All good tips but I think it really boils down to the last bit: sustainable changes. This doesn't help one understand how to differentiate a sustainable versus unsustainable change.

In my experience, the single most important factor is realizing that the sensation of hunger is your primary enemy and that you can attack it head-on.

Satiety is not dictated by how many calories you've eaten but (mostly) by the physical weight of your stomach. If your goal is to eliminate the sensation of hunger while consuming the least number of calories, the nutrition label tells you everything you need to know: eat a lot of low caloric density foods.

What you'll find over time is that foods widely regarded as unhealthy are simply ultra-dense (e.g. peanut butter is an engineering miracle) while healthier foods tend to be extremely low-density (e.g. non-fat Greek yogurt and fresh vegetables).

The biggest error I see in people dieting is thinking they just need to muscle through the feeling of hunger. It doesn't work in the long run. Accept that it's an important sensation but it's distinct from actual starvation, and address it directly!

Back to the OP, the hunger and satiety signals are very complicated and only partially driven by the digestive track.

I'm a fatty. I've lost a lot of weight but my body knows I used to be fat and it wants to be fat again.

A very potent signal for hunger or fatigue is when your fat cells get small i.e. you've burnt a lot of fat, and your little fuel cells are feeling empty. Each shrunken fat cell sends out a chemical "feed me" signal. And they are very very persuasive.

And the kicker is that when you fill them up, they want to be maintained at full. But if they're full too long, or get too full (persistently increase body fat by a few percent(, it triggers mitosis and you now have two half full fat cells who are both shouting "Feed me"

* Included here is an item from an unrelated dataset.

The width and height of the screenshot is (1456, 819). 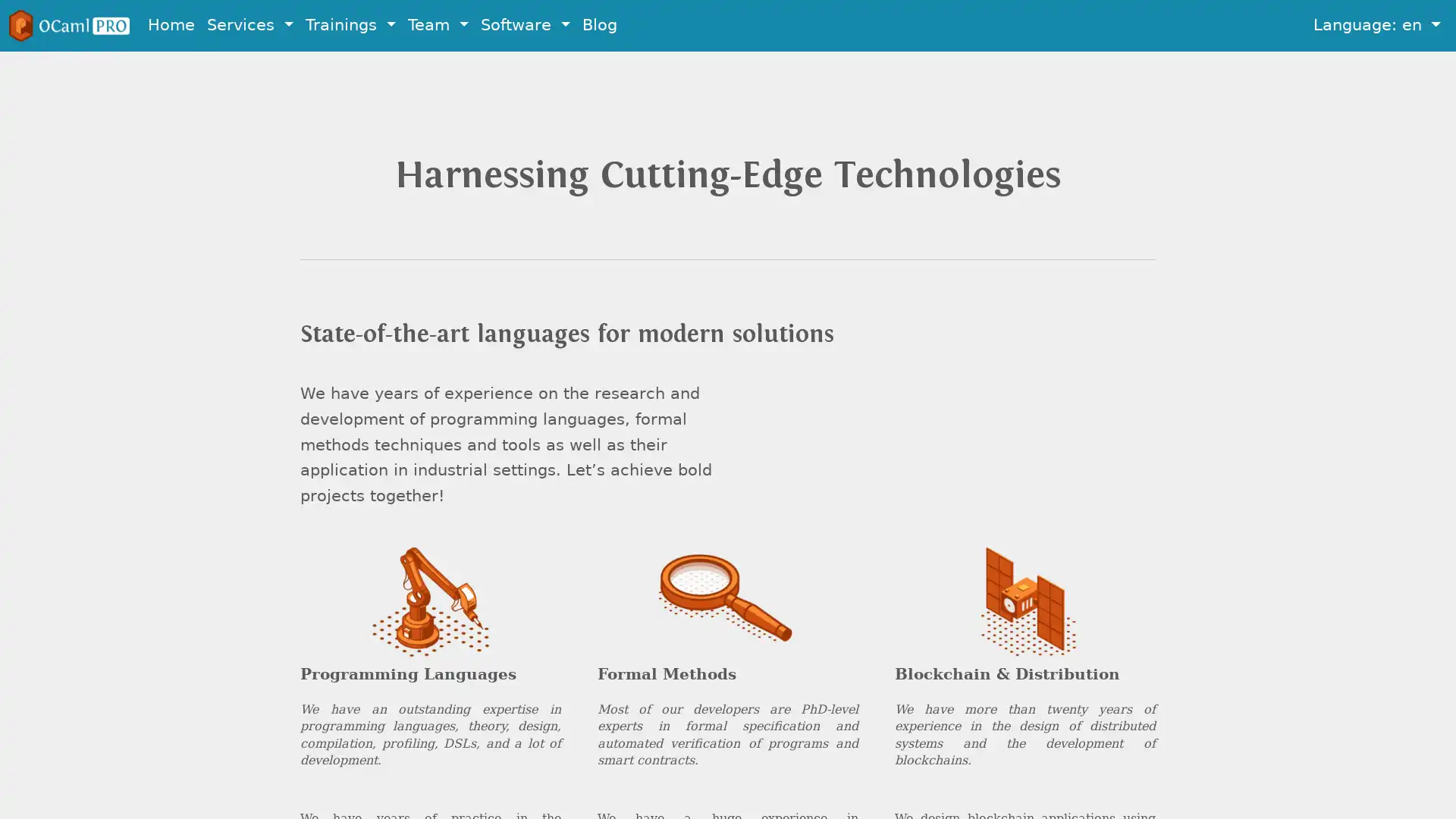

To add insult to injury when you lose weight, you don't kill off fat cells, you just have a bunch of really hungry fat cells shouting for a cheeseburger.

The nice thing about the GLP1 drugs is that they quiet the shouting. So you just don't get the demonic urge to feet all your wilting fat cells.

The bad thing about it is that the shouting is still there, and as soon as you quit the drug, you can get overwhelmed and go back to overeating and your weight and percent body fat go right back up

I regret to inform you that water, fiber content and weight don't move the bar on satiety for those chronically overweight. If so, we all could just down green beans or Metamucil and feel totally full. (Narrator: they were still hungry.)

Similarly, we would all be eating pounds of cheesecake without feeling full. (Narrator: they did get full, but not after eating too much calorically.)

Satiety is not dictated by weight. Please don't.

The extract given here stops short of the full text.